Bury Your Dead (Chief Inspector Armand Gamache #6)


Vaguely, in the back of Gamache’s mind, he wondered why the hostage-taker hadn’t asked about the condition of the officer he’d shot. He’d seemed so upset, and yet never asked. Perhaps, thought the Chief, he didn’t want to know. He seemed a man best suited to hiding from the truth.

There was a pause and Gamache thought maybe the man would do as he’d asked. If he could just get Agent Morin safely away they would find this man. Gamache had no doubt of that.

But Armand Gamache had already made his first mistake.

Beauvoir drifted back to sleep and in his sleep he replaced the receiver, got in the car with the Chief and raced up to Ste-Agathe. They found where Morin was being held and rescued him. Safe and sound. No one hurt, no one killed.

That was Beauvoir’s dream. That was always his dream.

Armand Gamache picked up the ball and chucked it for Henri. He knew the dog would happily do this all day and all night, and it held its attractions for Gamache. A simple, repetitive activity.

His feet crunched on the pathway and his breath puffed in the crisp, dark air. He could just see Henri ahead and hear the slight wind knocking the bare branches together, like the fingers of skeletons. And he could hear the young voice talking, always talking.

Paul Morin told him about his first swimming lesson in the cold Rivière Yamaska and losing his trunks to some bullies. He heard about the summer the family went whale watching in Tadoussac and how much Morin loved fishing, about the death of Morin’s grandmother, about the new apartment in Granby he and Suzanne had rented and the paint colors she’d chosen. He heard about the minutiae of the young agent’s life.

And as Morin talked Gamache saw again what had happened. All the images he kept locked away during the day he let out at night. He had to. He’d tried to keep them in, behind the groaning door but they’d pounded and pressed, hammering away until he had no choice.

And so every night he and Henri and Agent Morin went for a walk. Henri chasing his ball, Gamache being chased. At the end of the hour Gamache, Henri, the Chuck-it and Agent Morin walked back along Grande Allée, the bars and restaurants closed. Even the drunk college students gone. All gone. All quiet.

And Gamache invited, asked, begged Agent Morin to be quiet too. Now. Please. But while he became a whisper, the young voice was never totally hushed.


Gamache awoke to the welcome smell of strong coffee. After showering he joined Émile for breakfast.

The elderly man poured Gamache a cup as they sat at the long wooden table. In the center was a plate of flaky croissants, honey and jams and some sliced fruit.

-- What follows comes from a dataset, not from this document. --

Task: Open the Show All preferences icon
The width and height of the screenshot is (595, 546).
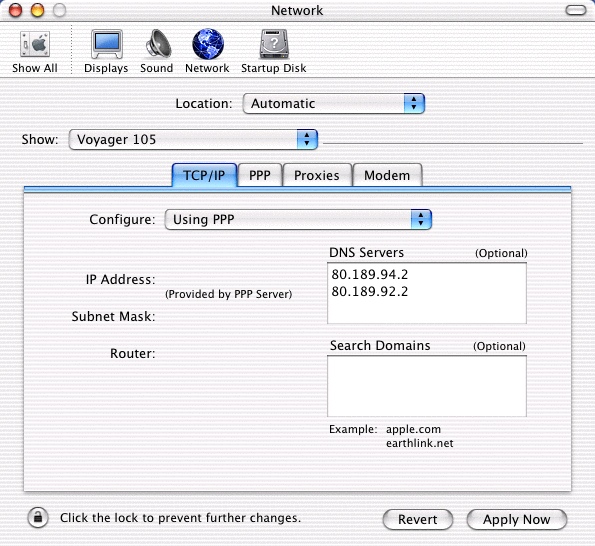Action: (35, 45)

“Did you see this?” Émile put the morning copy of Le Soleil in front of Gamache. The Chief sipped and read the headline.


He skimmed the story. He knew enough not to be dismissive of media reports. They often got hold of people and information the police themselves might not have found. But there was nothing new there. Mostly a recap of Renaud’s startling hobby of looking for Champlain and the ancillary benefits of pissing people off. There were quotes from the Chief Archeologist of Québec, Serge Croix, speaking glowingly of Renaud’s achievements which, everyone knew, amounted to putting holes in the old city and perhaps spoiling some legitimate digs. There was no respect lost between Croix and Renaud, though you’d never know it by the tribute in today’s paper.

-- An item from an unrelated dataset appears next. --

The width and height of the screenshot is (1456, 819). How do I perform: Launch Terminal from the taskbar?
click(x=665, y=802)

Except the reporter had been smart enough to also gather Croix’s previous comments about Renaud. And not just Croix but a host of other Champlain experts, historians and archeologists. All dismissive of Renaud, all derisive, all mocking his amateur status, while he was alive.

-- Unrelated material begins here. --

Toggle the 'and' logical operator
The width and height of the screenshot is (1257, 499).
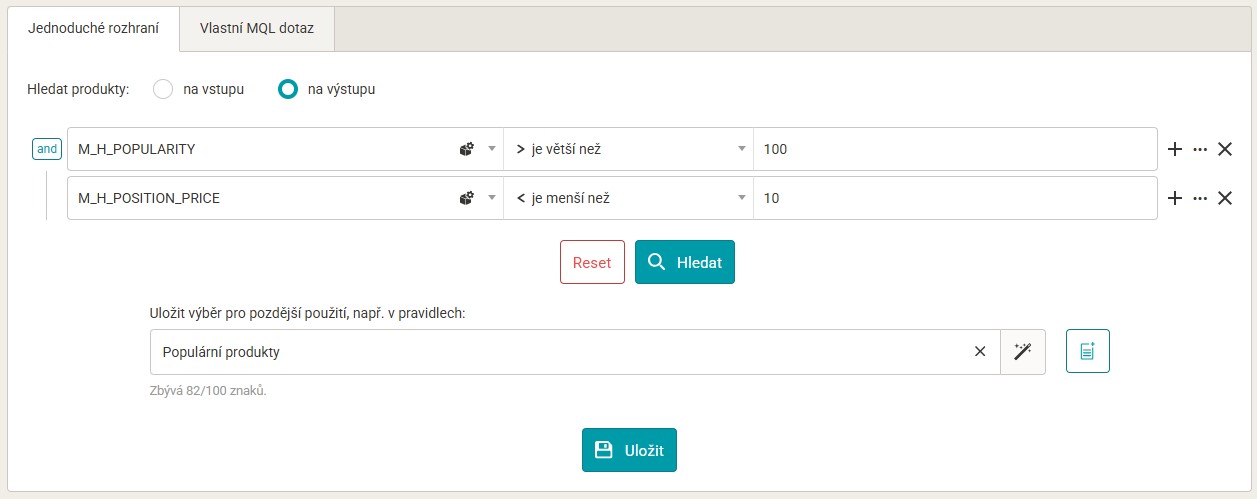(47, 149)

Without a doubt, Augustin Renaud alive had become a bit of a buffoon. And yet, reading the papers, there emerged today another Augustin Renaud. Not just dead, but something else. There seemed an affection for him as for a beloved, but nutty, uncle. Renaud was misguided, perhaps, but passionate. A man who loved his home, loved his city, loved his country. Québec. Loved and lived history, to the exclusion of all else, including it seemed, his sanity.

He was a harmless eccentric, one of many in Québec, and the province was the poorer for having lost him.

That was the dead Augustin Renaud. Finally respected.

The paper, Gamache was relieved to see, had been careful to simply report on where the body was found. While they mentioned it was a respected Anglophone institution they left it at that. There was no suggestion of Anglo involvement, of conspiracy, of political or linguistic motivation behind the crime.

But Gamache suspected the tabloids would be less reticent.